One evening the cold stiffness of winter hung icicles off the barn roof and wrapped a blanket of snow across the meadow. I had just put dinner in the oven when Kathy yelled from the back porch.

“Mother . . . hurry . . . Joanne’s calf is hurt!”

Zipping up my jacket, I ran to the barn, where I found Joanne sitting on the snow-covered ground. Blu lay close to Joanne’s side while the calf lay across her lap, legs stiff. Blue wool mittens off, Joanne’s one hand cradled the calf’s head, the other clamped nostrils shut while she blew puffs of air into the calf’s mouth. Tears streamed down her cheeks. “She’s barely breathing, Mommy.” She blew again into the calf’s mouth. “I found her lying here . . . all by herself. I don’t want her to die.”

“Honey, she could have been kicked by another cow. You need to understand that she may have injuries inside beyond our help.”

“I know.” She wiped the tears trickling down her cheek.

“Let’s get her to the house where it’s warm.” I carried the calf. Blu followed close to Joanne.

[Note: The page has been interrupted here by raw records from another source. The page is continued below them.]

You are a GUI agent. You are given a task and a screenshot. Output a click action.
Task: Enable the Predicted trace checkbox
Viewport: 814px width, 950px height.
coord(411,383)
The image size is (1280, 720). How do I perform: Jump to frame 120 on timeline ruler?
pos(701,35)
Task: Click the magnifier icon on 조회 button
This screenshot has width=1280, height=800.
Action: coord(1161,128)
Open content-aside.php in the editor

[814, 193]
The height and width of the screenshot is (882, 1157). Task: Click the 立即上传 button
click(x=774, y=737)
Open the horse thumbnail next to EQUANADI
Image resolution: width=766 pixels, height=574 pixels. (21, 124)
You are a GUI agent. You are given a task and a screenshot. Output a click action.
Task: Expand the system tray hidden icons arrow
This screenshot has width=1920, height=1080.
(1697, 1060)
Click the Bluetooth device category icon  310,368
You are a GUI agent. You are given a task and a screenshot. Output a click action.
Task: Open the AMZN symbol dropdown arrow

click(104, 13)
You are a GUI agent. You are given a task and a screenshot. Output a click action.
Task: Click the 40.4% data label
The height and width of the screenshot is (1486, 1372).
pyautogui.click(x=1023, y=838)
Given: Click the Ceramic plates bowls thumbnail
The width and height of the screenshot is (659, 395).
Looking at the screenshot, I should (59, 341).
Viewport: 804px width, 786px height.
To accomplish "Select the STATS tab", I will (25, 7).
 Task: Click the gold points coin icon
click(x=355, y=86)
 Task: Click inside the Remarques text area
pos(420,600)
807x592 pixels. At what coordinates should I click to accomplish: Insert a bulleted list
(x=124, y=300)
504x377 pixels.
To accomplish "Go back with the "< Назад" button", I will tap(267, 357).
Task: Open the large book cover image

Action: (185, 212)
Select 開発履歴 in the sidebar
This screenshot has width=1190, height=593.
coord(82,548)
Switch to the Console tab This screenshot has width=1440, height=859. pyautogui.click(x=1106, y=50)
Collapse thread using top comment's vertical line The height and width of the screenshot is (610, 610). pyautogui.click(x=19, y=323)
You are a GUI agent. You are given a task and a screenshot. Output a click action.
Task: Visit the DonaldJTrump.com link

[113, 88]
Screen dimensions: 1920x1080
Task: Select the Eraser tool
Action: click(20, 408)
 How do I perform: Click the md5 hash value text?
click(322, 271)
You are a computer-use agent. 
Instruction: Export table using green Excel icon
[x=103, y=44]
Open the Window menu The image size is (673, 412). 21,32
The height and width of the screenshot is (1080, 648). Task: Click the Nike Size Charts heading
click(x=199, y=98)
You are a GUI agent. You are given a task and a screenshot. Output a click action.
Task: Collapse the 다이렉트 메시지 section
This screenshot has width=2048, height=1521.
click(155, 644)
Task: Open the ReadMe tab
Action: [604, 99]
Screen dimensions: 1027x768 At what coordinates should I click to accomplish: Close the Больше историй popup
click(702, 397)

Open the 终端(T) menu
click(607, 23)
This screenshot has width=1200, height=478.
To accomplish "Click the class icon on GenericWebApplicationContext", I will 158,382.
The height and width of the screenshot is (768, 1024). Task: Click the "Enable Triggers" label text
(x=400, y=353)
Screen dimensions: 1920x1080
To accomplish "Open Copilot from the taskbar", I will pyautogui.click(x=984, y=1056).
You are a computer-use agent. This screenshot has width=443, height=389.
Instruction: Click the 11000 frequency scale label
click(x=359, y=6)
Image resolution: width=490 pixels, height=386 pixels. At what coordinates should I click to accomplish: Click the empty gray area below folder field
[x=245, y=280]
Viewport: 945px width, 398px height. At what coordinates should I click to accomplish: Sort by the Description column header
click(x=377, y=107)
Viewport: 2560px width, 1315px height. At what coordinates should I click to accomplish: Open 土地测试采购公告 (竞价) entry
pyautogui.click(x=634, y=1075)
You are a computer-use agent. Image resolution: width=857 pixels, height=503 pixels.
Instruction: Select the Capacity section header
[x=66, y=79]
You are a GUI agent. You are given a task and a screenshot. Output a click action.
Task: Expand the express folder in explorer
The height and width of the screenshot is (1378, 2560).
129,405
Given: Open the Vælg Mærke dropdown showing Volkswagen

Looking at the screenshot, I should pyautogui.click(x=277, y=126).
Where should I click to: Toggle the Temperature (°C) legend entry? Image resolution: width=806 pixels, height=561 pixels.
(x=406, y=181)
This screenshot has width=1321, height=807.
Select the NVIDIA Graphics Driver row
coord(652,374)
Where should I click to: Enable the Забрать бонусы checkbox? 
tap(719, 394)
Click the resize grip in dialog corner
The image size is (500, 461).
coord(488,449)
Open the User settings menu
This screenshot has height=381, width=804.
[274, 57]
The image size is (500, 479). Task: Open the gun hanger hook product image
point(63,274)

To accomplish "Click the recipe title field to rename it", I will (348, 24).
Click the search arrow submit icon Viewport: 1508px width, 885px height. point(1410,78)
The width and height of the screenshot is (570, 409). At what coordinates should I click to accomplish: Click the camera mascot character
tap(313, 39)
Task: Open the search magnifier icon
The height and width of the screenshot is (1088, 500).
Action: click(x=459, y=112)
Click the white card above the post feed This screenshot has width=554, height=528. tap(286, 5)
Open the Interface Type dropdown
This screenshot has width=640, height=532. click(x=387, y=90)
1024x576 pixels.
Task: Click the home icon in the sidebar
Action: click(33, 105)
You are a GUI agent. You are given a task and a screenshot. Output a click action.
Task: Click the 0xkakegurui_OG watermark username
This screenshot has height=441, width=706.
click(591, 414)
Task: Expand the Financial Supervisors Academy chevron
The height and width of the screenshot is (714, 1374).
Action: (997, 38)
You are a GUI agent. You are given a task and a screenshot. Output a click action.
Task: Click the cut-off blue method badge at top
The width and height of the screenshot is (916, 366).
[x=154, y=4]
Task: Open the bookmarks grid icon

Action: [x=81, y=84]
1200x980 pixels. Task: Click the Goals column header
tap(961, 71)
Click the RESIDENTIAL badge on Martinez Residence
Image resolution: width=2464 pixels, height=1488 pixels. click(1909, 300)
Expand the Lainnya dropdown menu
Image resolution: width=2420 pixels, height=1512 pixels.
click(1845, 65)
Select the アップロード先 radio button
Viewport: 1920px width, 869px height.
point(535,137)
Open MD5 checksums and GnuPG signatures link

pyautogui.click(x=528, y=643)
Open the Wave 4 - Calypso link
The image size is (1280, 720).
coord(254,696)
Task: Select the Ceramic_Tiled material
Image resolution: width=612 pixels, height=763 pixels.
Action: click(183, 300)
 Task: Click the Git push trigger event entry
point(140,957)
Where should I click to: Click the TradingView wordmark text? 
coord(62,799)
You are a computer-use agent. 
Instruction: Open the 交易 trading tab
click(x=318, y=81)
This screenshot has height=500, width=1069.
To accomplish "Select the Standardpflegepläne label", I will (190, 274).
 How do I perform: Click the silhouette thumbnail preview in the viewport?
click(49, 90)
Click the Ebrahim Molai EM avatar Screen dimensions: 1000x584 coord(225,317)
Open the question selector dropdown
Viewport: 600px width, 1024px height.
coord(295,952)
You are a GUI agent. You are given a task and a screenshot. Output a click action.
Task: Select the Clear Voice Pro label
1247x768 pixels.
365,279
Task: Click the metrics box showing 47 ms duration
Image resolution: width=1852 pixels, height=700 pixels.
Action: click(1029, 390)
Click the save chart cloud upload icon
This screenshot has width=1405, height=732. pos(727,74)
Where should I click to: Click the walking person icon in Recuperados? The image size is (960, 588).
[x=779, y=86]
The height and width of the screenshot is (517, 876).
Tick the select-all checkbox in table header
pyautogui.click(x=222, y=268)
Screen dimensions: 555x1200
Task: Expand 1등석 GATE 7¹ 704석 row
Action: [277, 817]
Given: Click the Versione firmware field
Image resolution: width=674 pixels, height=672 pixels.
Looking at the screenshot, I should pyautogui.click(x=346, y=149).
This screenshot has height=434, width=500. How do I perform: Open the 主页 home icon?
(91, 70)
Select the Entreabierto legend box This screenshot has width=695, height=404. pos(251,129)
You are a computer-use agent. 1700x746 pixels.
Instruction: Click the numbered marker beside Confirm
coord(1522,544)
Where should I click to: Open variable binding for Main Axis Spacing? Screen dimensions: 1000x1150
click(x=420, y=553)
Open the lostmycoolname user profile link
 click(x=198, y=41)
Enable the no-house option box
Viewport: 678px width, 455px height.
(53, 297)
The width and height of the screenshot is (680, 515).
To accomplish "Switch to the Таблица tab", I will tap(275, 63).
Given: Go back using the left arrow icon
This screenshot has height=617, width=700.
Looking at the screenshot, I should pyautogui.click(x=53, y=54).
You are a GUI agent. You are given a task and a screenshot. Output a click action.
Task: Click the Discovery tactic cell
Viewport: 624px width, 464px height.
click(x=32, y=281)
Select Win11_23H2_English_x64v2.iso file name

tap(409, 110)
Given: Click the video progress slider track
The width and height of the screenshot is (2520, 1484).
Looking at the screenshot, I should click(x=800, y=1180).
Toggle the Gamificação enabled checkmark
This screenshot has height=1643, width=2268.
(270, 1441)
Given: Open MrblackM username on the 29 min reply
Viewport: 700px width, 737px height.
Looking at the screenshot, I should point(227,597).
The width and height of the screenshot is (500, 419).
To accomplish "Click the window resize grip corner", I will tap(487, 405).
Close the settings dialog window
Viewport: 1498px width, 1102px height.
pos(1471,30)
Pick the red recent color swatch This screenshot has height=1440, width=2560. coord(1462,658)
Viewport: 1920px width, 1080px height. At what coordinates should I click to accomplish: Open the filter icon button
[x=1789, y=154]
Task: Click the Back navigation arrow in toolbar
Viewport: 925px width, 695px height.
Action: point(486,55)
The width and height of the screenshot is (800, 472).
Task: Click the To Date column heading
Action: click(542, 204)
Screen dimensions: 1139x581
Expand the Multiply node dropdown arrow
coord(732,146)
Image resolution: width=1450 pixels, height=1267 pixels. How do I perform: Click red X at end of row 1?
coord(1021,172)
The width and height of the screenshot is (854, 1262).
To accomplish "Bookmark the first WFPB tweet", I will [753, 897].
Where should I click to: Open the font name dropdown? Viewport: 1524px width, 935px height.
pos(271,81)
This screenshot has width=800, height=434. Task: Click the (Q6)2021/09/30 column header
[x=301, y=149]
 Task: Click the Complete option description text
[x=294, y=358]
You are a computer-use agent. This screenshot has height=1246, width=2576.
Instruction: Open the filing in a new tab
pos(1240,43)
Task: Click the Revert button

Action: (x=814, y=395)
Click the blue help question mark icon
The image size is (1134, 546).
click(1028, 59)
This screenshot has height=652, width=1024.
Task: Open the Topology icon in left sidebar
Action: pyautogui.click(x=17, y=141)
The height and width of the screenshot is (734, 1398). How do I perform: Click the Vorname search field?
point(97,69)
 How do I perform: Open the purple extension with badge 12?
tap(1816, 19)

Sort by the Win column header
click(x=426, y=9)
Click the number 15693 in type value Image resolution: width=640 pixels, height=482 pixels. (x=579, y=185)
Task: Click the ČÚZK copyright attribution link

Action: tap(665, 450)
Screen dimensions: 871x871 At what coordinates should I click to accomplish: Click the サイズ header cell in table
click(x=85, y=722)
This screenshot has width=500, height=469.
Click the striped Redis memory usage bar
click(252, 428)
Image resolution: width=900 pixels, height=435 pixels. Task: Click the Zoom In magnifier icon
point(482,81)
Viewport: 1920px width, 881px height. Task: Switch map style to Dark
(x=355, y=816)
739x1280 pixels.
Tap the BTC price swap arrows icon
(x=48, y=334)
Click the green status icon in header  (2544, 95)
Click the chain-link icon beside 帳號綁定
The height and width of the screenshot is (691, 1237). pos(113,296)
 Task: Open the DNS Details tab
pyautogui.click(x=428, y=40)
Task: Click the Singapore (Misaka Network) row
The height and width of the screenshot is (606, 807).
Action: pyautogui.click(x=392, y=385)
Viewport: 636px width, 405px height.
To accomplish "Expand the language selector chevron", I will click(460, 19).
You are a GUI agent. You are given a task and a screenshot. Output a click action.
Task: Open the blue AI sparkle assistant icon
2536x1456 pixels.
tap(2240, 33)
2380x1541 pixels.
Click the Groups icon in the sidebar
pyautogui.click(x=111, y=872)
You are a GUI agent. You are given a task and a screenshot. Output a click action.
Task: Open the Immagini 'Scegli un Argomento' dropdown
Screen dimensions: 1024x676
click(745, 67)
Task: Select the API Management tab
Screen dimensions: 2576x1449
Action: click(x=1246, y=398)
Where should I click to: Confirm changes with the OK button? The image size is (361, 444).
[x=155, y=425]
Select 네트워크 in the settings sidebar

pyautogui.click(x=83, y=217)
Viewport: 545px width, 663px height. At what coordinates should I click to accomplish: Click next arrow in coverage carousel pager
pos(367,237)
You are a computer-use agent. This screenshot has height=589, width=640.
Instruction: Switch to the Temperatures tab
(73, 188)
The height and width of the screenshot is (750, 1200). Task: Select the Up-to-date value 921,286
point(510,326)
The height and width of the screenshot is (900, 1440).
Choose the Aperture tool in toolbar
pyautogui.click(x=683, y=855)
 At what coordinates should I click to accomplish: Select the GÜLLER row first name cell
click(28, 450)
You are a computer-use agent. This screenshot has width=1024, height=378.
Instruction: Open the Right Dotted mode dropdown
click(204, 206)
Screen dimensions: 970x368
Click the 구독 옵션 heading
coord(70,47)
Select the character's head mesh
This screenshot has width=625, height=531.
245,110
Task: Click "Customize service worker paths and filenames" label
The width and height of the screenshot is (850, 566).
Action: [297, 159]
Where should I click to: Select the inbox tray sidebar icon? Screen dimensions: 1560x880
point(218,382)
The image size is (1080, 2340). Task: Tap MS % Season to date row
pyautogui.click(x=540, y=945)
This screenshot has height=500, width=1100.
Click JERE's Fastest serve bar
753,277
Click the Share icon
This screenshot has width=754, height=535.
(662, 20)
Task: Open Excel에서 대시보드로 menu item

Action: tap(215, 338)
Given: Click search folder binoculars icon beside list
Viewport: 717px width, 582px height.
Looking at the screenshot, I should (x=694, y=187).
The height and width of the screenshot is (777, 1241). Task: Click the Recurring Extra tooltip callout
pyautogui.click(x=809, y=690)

Only the kitchen clock marked the passage of time while we worked on the calf. Blu kept her vigil just paw steps away from Joanne.

The calf’s labored breathing slowed . . . stopped.

I hugged Joanne close. “I’m sorry, honey.”

“She was too little to die. Why . . . ?”

The sadness on her face was like a blow to my chest. I gulped for air. My mind whispered, Oh honey, I wish I could protect you from death . . . but I can’t. I felt so helpless.

I said, “Injuries from an accident don’t always heal; sometimes the animal or person dies. And for a little while, we cry our sadness.”

Kathy took her sister’s hand. “I’ll share my calf with you.”

“That’s okay . . . I don’t want another one right now.”

My vision blurred while I explained to Joanne that when an animal or person died it was only the end of a tangible life, that her dad and I believed life was ongoing for the soul. Before my words were out, I realized that there would be time later for us to talk about our spiritual beliefs, to help Joanne build the personal strengths that would ease her through other losses. Just now, she was an inconsolable little girl, and I didn’t know how best to help.

As I watched, Blu crawled across the floor and put her head in Joanne’s lap. Blu nudged her hand until fingers moved through her black-and-white fur. Slowly Joanne bent her neck and kissed the top of Blu’s head. The dog raised her head and looked into Joanne’s eyes. No words were needed in those quiet moments when unconditional love touched Joanne’s bruised spirit. She hugged Blu and whispered, “I love you, too.”

Filled with wonder, I witnessed a black-and-white border collie—who was once afraid to love—part the veil of sadness from my young daughter’s heart.